» **Passage shown**:
--------------------
Management is as much an Art as it is a Science. Many of the top issues Management faces today involve "people" and / or "process".
With respect to the former, the Art of Management will come in handy with respect to dealing with peoples, establishing a culture for success, and as well as motivating and leading people towards goal attainment.
The Science of Management, or perhaps the analytical side of Management, may often require reliance on data, or various data sets, and the application of such toward the potential resolution of an issue.
If we knew what to do all of the time, to combat all of the problems, we would never need to study Management.
Understanding Management requires considerable effort; in the event, you are short the ability to put forward this effort, many claim you can throw, "cash" and / or "time" to substitute towards working out meaningful resolutions to your problems. Here, in this section, we look at some of the most common problems Managers face . . . not necessarily area specific; however, largely looking at such from a "global" perspective.
Top Management Problems . . .
1. Lack of quality and / or quality control
2. Lack of supply chain controls
3. Lack of employee productivity, i.e., throughput / hour, etc.
--------------------
» **Raw data**:
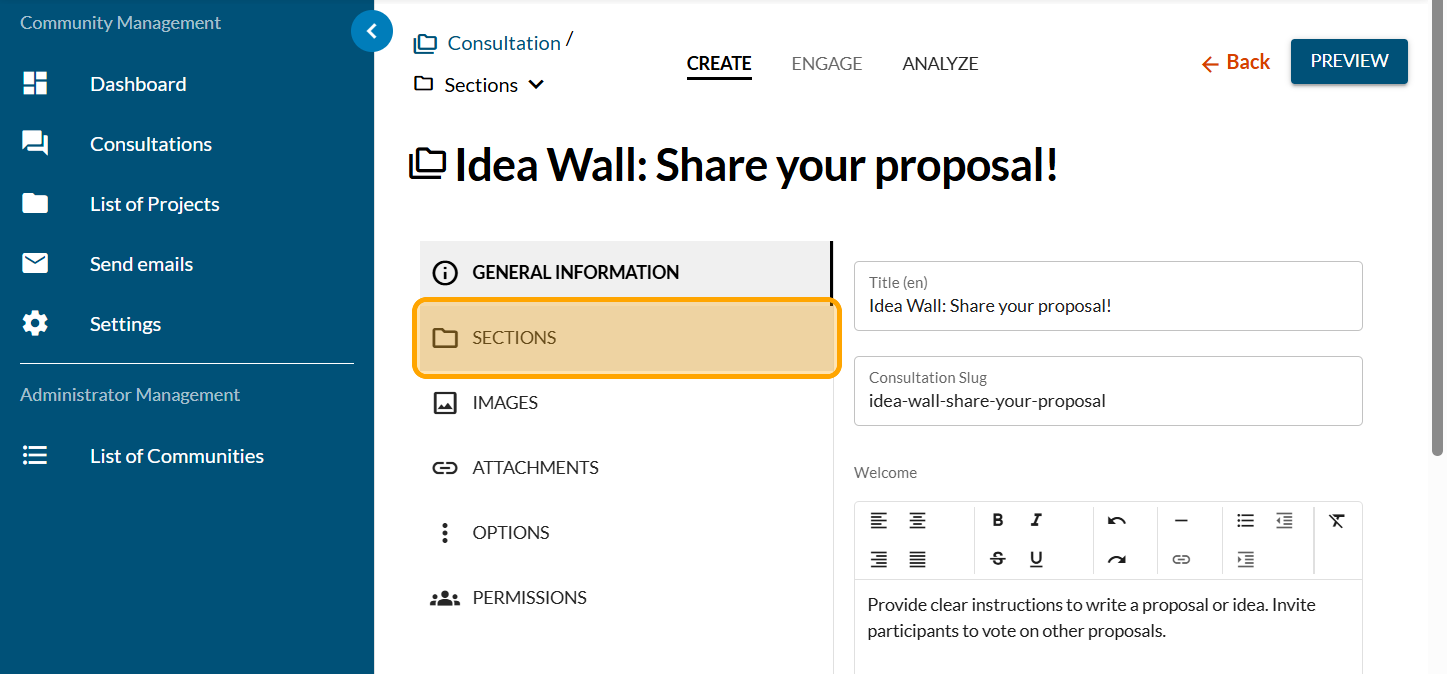Underline the selected welcome text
--------------------
» **Aim of the task**:
Reproduce the management passage word for word from "The Science of" to "to study Management.". The material here was taken from a separate source.

» **Answer to this exercise**:
The Science of Management, or perhaps the analytical side of Management, may often require reliance on data, or various data sets, and the application of such toward the potential resolution of an issue.
If we knew what to do all of the time, to combat all of the problems, we would never need to study Management.